Exercise description: Repeat exactly, and only, the lines of the entries below from the one with "Contact (772, 821)" through the one with "Terms of Service (410, 2512)", both ends included.

**** Given information

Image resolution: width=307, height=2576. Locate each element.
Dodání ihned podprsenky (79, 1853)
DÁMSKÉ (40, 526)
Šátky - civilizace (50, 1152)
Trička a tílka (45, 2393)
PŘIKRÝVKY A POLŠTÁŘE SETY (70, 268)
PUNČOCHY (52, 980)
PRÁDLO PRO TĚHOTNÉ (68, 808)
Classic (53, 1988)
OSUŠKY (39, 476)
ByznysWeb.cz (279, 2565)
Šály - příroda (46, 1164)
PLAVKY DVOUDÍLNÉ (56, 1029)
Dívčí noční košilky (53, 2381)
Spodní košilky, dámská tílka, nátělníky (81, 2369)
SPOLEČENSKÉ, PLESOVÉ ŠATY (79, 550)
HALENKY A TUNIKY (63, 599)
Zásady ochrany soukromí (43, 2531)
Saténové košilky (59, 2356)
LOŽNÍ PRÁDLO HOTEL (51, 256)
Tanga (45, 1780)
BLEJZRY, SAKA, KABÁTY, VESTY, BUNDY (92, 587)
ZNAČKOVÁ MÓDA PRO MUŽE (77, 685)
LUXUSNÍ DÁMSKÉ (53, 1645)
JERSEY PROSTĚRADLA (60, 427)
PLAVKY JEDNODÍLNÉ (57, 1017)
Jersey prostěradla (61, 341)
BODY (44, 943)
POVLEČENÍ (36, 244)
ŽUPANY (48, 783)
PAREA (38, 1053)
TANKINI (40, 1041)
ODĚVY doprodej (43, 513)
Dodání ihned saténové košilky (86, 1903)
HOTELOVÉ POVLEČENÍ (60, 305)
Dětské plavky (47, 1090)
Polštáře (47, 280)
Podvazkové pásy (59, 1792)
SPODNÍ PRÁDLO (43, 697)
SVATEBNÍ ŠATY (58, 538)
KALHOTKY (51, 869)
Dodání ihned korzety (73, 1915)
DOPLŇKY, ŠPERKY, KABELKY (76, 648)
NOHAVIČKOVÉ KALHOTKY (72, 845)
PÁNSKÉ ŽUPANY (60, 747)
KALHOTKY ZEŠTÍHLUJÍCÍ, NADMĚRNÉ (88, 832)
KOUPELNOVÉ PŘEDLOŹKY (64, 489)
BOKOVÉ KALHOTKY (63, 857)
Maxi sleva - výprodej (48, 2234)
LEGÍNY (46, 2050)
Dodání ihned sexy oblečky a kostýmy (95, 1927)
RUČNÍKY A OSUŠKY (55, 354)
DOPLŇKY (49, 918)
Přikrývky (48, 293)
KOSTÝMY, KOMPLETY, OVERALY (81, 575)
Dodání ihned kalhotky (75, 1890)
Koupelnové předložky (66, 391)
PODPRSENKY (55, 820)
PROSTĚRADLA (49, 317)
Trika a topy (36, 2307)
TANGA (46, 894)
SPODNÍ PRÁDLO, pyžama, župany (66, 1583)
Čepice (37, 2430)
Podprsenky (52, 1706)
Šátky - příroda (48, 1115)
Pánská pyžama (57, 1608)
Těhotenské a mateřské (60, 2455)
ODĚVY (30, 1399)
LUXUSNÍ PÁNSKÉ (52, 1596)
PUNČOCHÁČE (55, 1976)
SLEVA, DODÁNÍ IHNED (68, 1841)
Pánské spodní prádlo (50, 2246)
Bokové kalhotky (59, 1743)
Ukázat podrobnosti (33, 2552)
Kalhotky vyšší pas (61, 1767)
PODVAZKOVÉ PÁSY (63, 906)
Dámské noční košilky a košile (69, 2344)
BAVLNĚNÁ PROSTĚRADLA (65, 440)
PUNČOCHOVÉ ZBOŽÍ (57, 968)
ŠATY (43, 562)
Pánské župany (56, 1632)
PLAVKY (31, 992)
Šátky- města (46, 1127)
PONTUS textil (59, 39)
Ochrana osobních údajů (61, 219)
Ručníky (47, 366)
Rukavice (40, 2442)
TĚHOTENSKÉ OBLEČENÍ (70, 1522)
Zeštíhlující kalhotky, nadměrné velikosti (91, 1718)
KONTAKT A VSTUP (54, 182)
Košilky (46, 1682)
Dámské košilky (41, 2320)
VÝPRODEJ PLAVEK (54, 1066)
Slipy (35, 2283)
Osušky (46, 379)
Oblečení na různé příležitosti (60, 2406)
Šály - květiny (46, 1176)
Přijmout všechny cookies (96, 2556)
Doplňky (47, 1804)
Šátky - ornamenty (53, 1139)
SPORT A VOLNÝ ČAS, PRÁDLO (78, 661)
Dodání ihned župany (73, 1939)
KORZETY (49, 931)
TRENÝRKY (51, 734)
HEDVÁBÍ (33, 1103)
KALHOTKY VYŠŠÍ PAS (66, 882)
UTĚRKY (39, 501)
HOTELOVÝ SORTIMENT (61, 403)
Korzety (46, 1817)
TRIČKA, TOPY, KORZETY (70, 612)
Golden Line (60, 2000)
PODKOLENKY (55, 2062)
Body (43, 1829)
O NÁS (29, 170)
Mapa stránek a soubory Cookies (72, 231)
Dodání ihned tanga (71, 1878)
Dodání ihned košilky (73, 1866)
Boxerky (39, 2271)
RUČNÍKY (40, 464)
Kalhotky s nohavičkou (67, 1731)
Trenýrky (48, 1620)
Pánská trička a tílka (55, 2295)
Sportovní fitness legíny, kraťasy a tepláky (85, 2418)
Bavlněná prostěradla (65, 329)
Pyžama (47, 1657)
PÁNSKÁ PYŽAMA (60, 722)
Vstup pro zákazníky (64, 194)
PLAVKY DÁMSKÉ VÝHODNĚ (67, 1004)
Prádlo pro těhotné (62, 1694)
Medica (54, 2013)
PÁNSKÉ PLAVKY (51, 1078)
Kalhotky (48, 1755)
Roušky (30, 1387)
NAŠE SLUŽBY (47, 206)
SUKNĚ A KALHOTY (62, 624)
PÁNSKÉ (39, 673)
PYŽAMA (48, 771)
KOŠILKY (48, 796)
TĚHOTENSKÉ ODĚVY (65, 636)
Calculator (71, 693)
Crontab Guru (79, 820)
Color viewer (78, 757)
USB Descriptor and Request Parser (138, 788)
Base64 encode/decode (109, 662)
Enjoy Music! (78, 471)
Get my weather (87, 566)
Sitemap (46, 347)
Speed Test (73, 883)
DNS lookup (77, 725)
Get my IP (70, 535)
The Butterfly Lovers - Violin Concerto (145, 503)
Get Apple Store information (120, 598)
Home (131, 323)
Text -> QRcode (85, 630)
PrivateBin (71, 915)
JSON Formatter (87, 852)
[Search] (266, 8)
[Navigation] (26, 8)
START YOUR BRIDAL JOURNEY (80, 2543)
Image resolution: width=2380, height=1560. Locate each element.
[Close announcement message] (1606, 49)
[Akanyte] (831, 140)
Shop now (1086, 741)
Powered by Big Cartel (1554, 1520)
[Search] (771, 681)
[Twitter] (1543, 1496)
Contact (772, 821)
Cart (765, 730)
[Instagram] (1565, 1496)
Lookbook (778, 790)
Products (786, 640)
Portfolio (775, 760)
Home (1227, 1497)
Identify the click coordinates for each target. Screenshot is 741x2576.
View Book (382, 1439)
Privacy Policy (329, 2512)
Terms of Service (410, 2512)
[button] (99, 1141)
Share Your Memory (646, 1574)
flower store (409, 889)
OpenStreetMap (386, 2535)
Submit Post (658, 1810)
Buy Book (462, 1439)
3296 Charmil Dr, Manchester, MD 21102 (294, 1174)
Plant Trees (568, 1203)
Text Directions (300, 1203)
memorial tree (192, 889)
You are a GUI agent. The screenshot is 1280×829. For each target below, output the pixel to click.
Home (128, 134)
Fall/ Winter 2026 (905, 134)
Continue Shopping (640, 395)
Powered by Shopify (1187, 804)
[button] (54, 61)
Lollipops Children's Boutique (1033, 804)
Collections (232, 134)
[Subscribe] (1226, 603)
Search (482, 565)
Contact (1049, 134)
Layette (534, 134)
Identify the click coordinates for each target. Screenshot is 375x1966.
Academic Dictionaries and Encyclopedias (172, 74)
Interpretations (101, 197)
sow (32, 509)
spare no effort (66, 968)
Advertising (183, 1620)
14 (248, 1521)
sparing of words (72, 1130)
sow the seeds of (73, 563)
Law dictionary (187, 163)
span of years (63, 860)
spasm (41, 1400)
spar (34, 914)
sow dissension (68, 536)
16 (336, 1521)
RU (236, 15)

********

Answer box:
Contact (772, 821)
Cart (765, 730)
[Instagram] (1565, 1496)
Lookbook (778, 790)
Products (786, 640)
Portfolio (775, 760)
Home (1227, 1497)
Identify the click coordinates for each target. Screenshot is 741x2576.
View Book (382, 1439)
Privacy Policy (329, 2512)
Terms of Service (410, 2512)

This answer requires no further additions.